La narración -al menos en su comienzo- ya no tiene ese afán totalizador de tratar de abarcar tiempo y espacio como en Recuento, sino que como si de una digresión de Recuento se tratara, Los verdes de mayo hasta el mar, ciñe su narración a lo que acontece en Rosas -localidad catalana marinera-, donde el paisaje muda del verde al gris del cemento, donde la vista se pierde entre grúas que velan el doble azul de cielo y mar, una paisaje entregado a las ansías del turista innominado, intercambiable: maná que llena los bolsillos de los lugareños dedicados al turismo, con sus bares, sus locales, sus restaurantes, sus discotecas, sus terrazas, alimentando la codicia de los inversores, constructores, promotores, que sólo anhelan seguir edificando, construyendo su fortuna; paraíso para la especulación. Paseo marítimo como escaparate de cuerpos acangrejados, harináceos, mórbidos, beldades nórdicas, horadadas por las miradas del macho ibérico, cuerpos procaces, libidinosos, que buscan oquedades, acoplamientos, vaciamientos, jadeos y resuellos. Quien narra -el ambiente es de nuevo un ambiente burgués, de hombres y mujeres, dándose la vidorra, tirados a la bartola- nos refiere el solaz, la demora, el recreo contemplativo, ese darse al dolce far niente, sin más horizonte que lo que anuncian las manecillas del reloj, sin más horizonte que el final del vaso del cubata. Trasnochar, vivir de espaldas a las alboradas, sustraídos, él, Carlos y su pareja al tráfago diario, a las obligaciones, quehaceres y responsabilidades de todo tipo. Pueblos costeros que al acabar la temporada se pliegan como sombrillas, entregados luego a un merecido descanso para poco después ir calentando motores ante la próxima temporada, ante la próxima marea humana, que enriquece a los lugareños como desmantela el terreno.

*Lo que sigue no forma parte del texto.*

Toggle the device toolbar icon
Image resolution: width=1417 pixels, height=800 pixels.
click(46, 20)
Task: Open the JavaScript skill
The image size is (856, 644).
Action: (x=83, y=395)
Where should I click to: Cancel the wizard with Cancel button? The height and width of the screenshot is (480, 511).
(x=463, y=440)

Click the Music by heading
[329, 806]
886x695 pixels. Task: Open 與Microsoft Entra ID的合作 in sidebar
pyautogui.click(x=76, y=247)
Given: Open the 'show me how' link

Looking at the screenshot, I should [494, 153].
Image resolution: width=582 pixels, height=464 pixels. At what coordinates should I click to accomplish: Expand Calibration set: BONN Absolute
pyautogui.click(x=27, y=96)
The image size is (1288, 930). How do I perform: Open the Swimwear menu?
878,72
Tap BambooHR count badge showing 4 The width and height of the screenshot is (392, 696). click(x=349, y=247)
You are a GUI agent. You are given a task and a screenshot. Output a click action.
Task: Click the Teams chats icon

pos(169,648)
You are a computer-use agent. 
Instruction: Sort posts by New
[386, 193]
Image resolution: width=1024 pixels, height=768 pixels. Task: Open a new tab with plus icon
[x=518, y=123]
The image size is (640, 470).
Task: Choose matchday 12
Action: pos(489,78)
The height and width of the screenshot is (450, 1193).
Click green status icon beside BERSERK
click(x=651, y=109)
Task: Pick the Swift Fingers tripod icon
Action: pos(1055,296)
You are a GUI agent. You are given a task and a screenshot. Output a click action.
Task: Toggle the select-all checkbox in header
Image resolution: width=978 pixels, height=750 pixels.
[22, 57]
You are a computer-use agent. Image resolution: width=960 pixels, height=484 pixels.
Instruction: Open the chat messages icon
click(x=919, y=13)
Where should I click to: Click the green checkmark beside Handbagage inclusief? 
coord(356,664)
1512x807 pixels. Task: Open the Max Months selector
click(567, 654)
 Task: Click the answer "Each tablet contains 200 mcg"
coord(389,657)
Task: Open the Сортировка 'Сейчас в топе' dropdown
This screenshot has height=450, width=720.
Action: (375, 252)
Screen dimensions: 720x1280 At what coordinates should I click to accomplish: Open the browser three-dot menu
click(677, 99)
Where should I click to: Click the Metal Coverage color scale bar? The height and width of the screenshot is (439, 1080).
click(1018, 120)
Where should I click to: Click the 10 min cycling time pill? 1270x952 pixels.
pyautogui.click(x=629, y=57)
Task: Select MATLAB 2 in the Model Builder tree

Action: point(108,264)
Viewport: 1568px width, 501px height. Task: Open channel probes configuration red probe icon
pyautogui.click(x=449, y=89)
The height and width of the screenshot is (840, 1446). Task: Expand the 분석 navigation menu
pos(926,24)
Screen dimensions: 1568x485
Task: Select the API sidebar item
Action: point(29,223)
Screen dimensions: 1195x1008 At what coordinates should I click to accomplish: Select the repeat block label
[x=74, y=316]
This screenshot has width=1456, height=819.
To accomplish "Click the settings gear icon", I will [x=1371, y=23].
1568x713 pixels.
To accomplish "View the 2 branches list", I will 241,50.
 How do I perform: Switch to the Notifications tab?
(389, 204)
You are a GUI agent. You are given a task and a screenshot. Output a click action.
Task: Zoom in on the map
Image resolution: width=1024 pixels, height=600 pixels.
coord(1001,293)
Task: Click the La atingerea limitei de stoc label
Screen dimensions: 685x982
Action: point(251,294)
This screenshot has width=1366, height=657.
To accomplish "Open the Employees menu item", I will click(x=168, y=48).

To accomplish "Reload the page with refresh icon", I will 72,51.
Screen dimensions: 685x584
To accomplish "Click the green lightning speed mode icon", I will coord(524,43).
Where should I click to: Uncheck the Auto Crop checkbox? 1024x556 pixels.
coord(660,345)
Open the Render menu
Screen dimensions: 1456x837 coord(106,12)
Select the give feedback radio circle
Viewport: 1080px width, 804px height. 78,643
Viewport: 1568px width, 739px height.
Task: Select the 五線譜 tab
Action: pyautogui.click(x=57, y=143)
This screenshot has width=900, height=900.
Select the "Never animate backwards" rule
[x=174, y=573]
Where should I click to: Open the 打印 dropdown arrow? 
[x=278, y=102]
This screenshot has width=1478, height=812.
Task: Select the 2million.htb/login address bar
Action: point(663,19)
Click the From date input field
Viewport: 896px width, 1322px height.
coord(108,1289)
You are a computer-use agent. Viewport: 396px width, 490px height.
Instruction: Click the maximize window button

En ocasiones la mirada se alza, se abandona la costa, para sobrevolar y describir lo que es Europa:
“Una Europa descivilizadora, barbarizadora, drogadora, violadora, esclavizadora, exterminadora, atomizadora, roedora y raedora, convirtiendo países en explotaciones, culturas en antigüedades, razas en productos, pueblos en mercados, mágico cambalache, genio del cristianismo, vasto despliegue de cruces y cañones, éstas son mis razones, éstos son mis poderes, una Europa repentinamente aterrada, culpablemente acomplejada ante ese mundo hecho a su imagen y semejanza, temiendo por encima de todo recibir un trato recíproco, el mismo trato que ha dado, la droga asiática, la verga africana. Ansiedad y culpa y desmoralización que no puede dejar de pesar sobre los hombros del europeo de hoy, de nuestro hombre, y explicar así su cansancio, acrecentado por el esfuerzo de simular una hipócrita cordialidad hacia otras razas, otras sociedades, otras culturas”.
El sexo, en todas sus variantes, ya sea el que se desparrama o como fruto de lo reprimido, se manifiesta en las páginas de forma reiterada, casi obsesiva, y nos topamos con personajes que se nos presentan como ninfómanas, frígidas, homosexuales, putas, estrechas, libertinas y donde hay muchas pajas, masturbaciones, aventuras, polvazos en suspensión, flirteos, adulterios, erecciones, abultamientos, vulvas palpitantes, gargantas profundas, mucho irse y venirse…
El autor interpela al lector agudo y sobre la marcha reflexiona, en ocasiones, sobre lo escrito, para poner las cartas sobre la mesa, cuando creo que debe ser el lector siempre quien desbroce, quien horade, quien bucee y se pierda en el texto, sin pistas, sin interpretaciones, para mayor así la sorpresa, el goce y el regocijo de descubrir, de interpretar, o de encogerse de hombros, todo ello por uno mismo, sin muletas autorales.
El espíritu de la novela puede ir por aquí: la tensión de construir, deconstruyendo, de mostrar, ocultando.
“la creación como alienación, como distanciamiento y destierro, como droga que no se puede abandonar y a la que, como buen adicto, supeditamos todo en la vida, una obra que queremos realizar a cualquier precio y que es, a la vez, superior a nuestras fuerzas, a las de ese desdichado autor, perfecto ejemplo del cual nos lo brinda la figura del propio Proust…”
Leer esta novela es como recorrer el contorno de un muelle: un sube y baja donde transitar de la euforia a la delicuescencia, donde Luis te lleva a veces en volandas, y otras a tirones, hasta el límite de nuestras fuerzas, de nuestra paciencia, hasta la náusea o el empalmamiento, merced a su prosa espermática, zigzagueante, vigorosa, lánguida, luminosa, sombría, subyugante, sórdida, tediosa e incluso, en sus postrimerías homéricas, ya de cabotaje e incluso astral.
Veamos cómo sigue. Próxima parada: La cólera de Aquiles.